Convert the lines from the one with "Click the bold 'UPS®:' carrier label" up to and including the one with "Click Create New" into a Markdown table with the columns Row and Line, leaving out any blank lines.

> [Material for the task]

◆ ◆ ◆ ◆

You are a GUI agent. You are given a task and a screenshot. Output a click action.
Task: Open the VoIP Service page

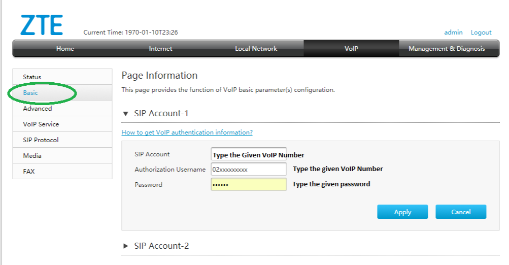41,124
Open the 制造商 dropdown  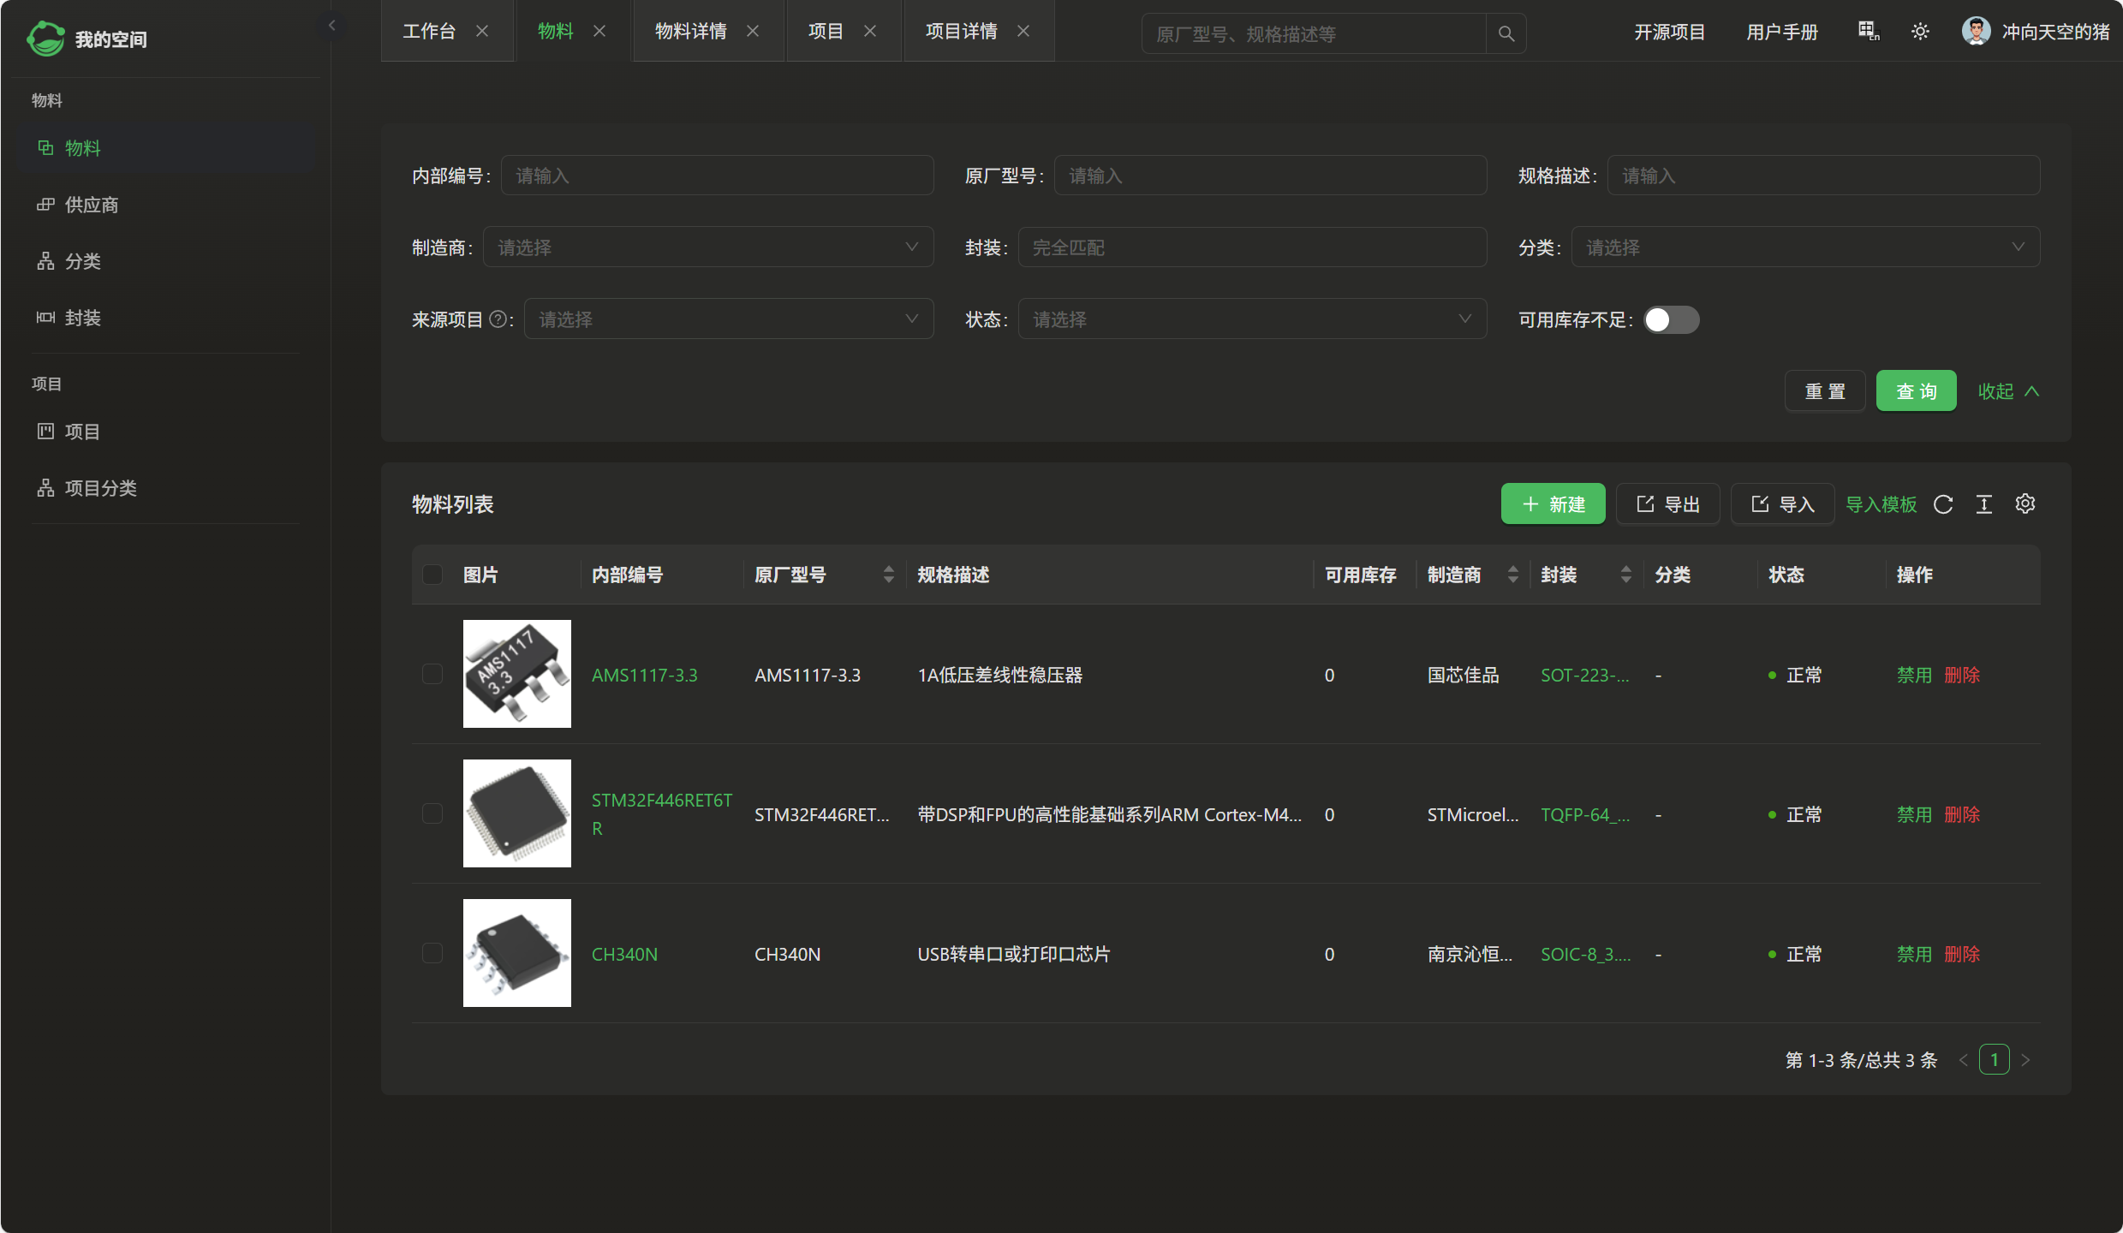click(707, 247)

◆ ◆ ◆ ◆

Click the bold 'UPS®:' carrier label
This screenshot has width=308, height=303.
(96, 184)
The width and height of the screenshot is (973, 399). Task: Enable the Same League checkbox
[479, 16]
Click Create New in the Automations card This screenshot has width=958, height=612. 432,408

◆ ◆ ◆ ◆

> [Exercise output]
| Row | Line |
|---|---|
| 1 | Click the bold 'UPS®:' carrier label |
| 2 | This screenshot has width=308, height=303. |
| 3 | (96, 184) |
| 4 | The width and height of the screenshot is (973, 399). Task: Enable the Same League checkbox |
| 5 | [479, 16] |
| 6 | Click Create New in the Automations card This screenshot has width=958, height=612. 432,408 |